Introduction

Scaphoid fractures are difficult to diagnose, especially in the acute setting. Due to the risk of complications, such as non-union and radiocarpal arthritis, patients with clinically suspected scaphoid fractures with normal radiographs are initially immobilized with a splint until further diagnostics are performed. On average, 80% of these patients do not have a scaphoid fracture [8], resulting in substantial overtreatment (e.g., immobilization), unnecessary follow-up imaging and substantial impact on work. Clinical assessment of possible scaphoid fractures in the emergency department (ED) is limited due to a lack of evidence supporting adequate tests [7].

Improving the clinical selection of patients that require imaging and immobilization is warranted and a well-designed clinical decision rule could be the solution. Combining several clinical tests such as tenderness in the anatomic snuffbox and painful longitudinal thumb compression tests has already proven to increase the diagnostic accuracy of the clinical assessment of scaphoid injury [3, 10, 11]. However, these studies were either underpowered, of uncertain methodology or were impractical for implementation in daily practice.
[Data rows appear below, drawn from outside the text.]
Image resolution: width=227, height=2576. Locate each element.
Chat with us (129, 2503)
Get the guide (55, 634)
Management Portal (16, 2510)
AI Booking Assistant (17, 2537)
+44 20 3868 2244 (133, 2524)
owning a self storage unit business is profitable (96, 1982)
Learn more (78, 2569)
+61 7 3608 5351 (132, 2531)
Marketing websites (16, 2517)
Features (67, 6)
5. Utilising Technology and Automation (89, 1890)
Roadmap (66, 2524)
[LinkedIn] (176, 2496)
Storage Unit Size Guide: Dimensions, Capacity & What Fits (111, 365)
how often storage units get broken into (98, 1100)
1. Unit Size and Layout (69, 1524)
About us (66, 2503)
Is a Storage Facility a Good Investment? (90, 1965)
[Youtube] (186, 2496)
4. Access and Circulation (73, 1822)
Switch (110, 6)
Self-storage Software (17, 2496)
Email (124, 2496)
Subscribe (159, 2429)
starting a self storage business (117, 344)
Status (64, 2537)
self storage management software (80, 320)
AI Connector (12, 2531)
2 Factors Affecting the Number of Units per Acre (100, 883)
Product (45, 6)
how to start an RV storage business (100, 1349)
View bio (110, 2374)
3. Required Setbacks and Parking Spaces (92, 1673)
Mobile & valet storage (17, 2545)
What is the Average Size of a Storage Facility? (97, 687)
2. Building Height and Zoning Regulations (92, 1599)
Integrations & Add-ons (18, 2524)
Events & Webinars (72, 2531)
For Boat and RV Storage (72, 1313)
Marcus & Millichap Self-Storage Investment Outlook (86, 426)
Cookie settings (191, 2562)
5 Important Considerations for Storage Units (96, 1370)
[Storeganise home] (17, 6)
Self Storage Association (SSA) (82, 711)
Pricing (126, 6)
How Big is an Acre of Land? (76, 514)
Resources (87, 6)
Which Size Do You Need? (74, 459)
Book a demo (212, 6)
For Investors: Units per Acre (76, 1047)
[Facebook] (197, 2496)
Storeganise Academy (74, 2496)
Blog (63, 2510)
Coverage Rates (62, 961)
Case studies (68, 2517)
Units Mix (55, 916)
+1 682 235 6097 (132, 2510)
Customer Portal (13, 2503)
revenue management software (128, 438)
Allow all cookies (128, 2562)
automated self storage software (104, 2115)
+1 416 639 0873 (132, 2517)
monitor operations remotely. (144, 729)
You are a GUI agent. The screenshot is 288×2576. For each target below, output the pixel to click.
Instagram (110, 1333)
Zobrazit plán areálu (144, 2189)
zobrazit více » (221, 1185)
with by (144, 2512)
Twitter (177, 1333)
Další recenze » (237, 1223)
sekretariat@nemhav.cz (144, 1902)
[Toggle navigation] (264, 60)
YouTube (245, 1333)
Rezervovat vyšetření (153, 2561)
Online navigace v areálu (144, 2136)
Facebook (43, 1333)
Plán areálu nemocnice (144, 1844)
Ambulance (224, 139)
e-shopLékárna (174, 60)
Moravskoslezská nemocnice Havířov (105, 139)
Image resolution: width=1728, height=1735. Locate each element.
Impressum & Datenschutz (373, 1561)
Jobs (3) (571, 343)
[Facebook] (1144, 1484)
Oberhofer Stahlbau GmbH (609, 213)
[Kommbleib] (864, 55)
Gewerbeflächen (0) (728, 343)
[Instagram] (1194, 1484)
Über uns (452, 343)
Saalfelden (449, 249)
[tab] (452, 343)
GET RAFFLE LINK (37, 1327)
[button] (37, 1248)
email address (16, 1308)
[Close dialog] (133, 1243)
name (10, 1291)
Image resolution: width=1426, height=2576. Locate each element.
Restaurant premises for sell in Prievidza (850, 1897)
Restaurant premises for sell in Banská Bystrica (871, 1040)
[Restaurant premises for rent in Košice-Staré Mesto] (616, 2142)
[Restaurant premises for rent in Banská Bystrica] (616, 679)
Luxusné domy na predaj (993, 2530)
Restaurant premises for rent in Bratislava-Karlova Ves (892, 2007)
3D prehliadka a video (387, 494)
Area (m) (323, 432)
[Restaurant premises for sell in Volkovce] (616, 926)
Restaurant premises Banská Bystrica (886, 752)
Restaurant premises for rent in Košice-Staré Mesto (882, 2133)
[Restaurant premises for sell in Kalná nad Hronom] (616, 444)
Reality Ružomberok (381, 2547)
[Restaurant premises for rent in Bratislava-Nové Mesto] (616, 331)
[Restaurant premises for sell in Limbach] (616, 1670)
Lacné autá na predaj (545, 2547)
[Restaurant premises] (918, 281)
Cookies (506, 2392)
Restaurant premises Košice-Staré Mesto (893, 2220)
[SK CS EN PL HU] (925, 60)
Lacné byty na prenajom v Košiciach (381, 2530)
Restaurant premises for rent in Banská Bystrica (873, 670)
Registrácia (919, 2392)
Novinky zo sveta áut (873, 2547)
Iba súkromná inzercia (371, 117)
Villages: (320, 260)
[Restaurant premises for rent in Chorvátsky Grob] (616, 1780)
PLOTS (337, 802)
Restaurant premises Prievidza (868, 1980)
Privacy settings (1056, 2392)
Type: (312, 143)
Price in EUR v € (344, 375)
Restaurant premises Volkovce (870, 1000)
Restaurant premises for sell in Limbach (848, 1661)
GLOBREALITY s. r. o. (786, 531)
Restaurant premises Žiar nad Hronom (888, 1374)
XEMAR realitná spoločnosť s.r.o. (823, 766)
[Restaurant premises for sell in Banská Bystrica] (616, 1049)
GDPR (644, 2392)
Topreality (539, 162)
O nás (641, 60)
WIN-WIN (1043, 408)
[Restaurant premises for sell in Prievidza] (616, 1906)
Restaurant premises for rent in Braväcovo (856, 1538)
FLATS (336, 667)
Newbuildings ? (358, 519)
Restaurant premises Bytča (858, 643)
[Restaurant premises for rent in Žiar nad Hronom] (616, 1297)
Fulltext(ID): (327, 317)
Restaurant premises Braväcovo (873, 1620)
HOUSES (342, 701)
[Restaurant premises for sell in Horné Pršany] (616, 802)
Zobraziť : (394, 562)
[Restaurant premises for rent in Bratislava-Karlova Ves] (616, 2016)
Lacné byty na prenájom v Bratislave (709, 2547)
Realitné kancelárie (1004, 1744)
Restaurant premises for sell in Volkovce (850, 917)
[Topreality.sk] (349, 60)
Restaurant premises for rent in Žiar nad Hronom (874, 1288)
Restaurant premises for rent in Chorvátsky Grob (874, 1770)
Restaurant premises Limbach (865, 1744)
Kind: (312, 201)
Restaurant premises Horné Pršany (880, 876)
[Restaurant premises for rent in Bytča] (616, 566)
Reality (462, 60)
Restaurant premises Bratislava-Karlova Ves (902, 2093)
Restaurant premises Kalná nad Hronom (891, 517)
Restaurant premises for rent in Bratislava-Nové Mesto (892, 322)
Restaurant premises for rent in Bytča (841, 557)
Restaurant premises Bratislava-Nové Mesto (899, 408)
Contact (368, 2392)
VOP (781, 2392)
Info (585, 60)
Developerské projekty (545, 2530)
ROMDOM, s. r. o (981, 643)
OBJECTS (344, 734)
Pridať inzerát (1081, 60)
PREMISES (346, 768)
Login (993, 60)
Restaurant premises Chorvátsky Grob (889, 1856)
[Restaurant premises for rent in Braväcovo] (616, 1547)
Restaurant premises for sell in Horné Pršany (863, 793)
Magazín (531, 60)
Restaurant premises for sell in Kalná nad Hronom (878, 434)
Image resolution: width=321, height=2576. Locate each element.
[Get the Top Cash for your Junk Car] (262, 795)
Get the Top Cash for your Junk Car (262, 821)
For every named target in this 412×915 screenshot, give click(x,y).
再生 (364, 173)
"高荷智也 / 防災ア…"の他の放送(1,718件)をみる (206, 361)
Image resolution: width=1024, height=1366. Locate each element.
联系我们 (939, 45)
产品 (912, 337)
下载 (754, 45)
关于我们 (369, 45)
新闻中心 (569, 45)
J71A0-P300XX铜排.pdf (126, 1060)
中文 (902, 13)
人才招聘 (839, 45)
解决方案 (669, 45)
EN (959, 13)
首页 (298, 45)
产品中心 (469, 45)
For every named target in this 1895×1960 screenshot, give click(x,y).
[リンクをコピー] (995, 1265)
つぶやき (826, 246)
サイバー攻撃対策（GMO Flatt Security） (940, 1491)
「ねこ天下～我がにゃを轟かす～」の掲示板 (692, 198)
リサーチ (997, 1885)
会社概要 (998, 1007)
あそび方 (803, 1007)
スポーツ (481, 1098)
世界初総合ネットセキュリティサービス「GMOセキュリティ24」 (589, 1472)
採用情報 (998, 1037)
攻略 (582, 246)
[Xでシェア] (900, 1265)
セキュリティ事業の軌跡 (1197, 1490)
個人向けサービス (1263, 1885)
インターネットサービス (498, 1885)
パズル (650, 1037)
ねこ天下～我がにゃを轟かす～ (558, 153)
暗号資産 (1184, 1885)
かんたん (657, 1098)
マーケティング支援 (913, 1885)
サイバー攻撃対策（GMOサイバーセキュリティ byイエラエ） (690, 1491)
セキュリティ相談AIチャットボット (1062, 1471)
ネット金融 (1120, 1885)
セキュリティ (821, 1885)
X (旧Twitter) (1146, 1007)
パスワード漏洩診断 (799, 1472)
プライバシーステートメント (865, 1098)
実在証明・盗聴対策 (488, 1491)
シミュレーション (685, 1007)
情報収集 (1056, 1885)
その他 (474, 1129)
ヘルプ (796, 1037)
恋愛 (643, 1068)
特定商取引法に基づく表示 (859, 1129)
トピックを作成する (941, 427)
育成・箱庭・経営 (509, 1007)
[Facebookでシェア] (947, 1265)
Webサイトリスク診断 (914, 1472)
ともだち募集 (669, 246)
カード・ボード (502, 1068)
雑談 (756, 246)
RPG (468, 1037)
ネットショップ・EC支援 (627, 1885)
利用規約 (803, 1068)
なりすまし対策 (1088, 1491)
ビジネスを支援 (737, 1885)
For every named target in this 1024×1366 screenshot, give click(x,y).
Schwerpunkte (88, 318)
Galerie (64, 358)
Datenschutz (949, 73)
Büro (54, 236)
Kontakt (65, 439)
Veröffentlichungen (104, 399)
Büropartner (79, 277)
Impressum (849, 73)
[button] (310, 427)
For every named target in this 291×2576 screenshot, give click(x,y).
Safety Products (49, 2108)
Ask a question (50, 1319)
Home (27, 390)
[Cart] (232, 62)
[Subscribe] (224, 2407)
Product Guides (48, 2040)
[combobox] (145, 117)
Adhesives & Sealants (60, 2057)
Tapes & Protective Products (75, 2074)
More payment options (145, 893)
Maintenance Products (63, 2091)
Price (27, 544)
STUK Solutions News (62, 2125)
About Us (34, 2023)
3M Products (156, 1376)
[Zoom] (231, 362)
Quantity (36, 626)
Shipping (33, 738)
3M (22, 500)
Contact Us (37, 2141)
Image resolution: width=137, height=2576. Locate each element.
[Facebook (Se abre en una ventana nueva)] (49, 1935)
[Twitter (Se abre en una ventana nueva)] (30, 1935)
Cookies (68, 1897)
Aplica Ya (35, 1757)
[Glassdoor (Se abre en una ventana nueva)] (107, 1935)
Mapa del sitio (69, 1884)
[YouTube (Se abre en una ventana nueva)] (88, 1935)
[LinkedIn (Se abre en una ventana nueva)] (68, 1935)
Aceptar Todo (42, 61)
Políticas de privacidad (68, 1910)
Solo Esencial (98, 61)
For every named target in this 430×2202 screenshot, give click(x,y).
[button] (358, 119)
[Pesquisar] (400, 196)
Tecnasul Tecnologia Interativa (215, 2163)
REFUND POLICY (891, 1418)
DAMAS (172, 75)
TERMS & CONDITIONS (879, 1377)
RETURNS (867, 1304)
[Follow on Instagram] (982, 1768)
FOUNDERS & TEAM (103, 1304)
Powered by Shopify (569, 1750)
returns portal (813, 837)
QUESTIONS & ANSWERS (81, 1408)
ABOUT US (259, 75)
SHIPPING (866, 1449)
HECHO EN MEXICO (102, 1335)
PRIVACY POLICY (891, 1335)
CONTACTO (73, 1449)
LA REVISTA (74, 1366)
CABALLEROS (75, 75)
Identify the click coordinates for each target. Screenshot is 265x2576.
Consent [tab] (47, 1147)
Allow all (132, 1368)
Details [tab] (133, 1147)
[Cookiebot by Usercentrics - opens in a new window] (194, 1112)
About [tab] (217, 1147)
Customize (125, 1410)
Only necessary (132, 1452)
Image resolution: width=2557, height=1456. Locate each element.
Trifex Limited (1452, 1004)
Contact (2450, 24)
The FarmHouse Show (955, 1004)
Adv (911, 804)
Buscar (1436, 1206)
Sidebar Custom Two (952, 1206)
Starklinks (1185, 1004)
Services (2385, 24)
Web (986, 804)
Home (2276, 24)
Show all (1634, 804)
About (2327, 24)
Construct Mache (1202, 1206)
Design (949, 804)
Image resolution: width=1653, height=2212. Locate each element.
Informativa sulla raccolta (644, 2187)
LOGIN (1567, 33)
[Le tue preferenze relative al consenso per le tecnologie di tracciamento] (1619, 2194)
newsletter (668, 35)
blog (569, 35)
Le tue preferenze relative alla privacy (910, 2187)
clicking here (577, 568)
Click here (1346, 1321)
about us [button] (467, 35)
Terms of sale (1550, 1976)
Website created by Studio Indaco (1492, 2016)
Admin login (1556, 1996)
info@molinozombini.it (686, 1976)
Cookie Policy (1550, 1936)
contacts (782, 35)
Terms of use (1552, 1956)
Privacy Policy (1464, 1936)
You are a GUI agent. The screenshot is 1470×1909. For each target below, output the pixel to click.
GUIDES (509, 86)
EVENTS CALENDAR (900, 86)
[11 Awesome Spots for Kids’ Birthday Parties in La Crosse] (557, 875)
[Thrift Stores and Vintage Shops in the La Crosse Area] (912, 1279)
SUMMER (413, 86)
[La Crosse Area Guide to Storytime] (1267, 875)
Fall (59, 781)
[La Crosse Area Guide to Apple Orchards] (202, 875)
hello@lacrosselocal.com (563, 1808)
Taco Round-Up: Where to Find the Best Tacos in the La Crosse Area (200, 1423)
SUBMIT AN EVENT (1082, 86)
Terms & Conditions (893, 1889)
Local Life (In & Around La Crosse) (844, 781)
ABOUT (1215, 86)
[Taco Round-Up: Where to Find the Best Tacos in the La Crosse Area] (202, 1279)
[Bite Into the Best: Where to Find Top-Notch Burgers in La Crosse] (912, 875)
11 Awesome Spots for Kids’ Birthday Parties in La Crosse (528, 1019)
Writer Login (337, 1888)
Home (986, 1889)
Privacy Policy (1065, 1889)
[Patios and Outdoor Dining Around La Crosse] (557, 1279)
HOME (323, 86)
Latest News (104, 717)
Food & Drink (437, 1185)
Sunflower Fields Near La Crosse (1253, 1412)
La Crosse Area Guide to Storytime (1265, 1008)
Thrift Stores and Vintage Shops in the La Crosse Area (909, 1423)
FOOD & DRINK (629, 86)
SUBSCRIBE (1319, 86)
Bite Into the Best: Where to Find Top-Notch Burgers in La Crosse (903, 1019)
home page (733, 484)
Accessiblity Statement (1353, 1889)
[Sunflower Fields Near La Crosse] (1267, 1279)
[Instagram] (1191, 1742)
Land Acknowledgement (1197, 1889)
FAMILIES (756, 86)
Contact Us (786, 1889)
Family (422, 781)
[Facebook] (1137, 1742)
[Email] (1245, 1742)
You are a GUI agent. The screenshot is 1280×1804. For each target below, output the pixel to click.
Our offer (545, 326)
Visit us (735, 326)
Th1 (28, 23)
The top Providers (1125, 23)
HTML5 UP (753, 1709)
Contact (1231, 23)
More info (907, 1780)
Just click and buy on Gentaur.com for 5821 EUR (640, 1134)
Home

The aim of this study was to develop and validate an easy to use clinical decision rule, applicable in the ED that limits the number of unnecessary splinting and diagnostic follow-up in suspected scaphoid injury, without increasing the risk of missing a fracture.

Methods

Study design

This study was part of a comprehensive research project, the Amsterdam Wrist Rules. This study included all wrist injuries to identify predictors for a distal radius or a scaphoid fracture [20]. A prospective multicenter study was performed, consisting of three components: (1) derivation of a clinical prediction model for detecting scaphoid fractures in patients following wrist trauma; (2) internal validation via bootstrapping and (3) design of a clinical decision rule. The study was conducted at the emergency departments of five Dutch hospitals from November 11, 2010 to June 25, 2014. The participating hospitals included one academic hospital and four regional teaching hospitals. Our Institutional Review Board approved this study without the need for informed consent. The trial was registered at the Dutch Trial Registration prior to start of inclusion (NTR 2544, www.trialregister.nl).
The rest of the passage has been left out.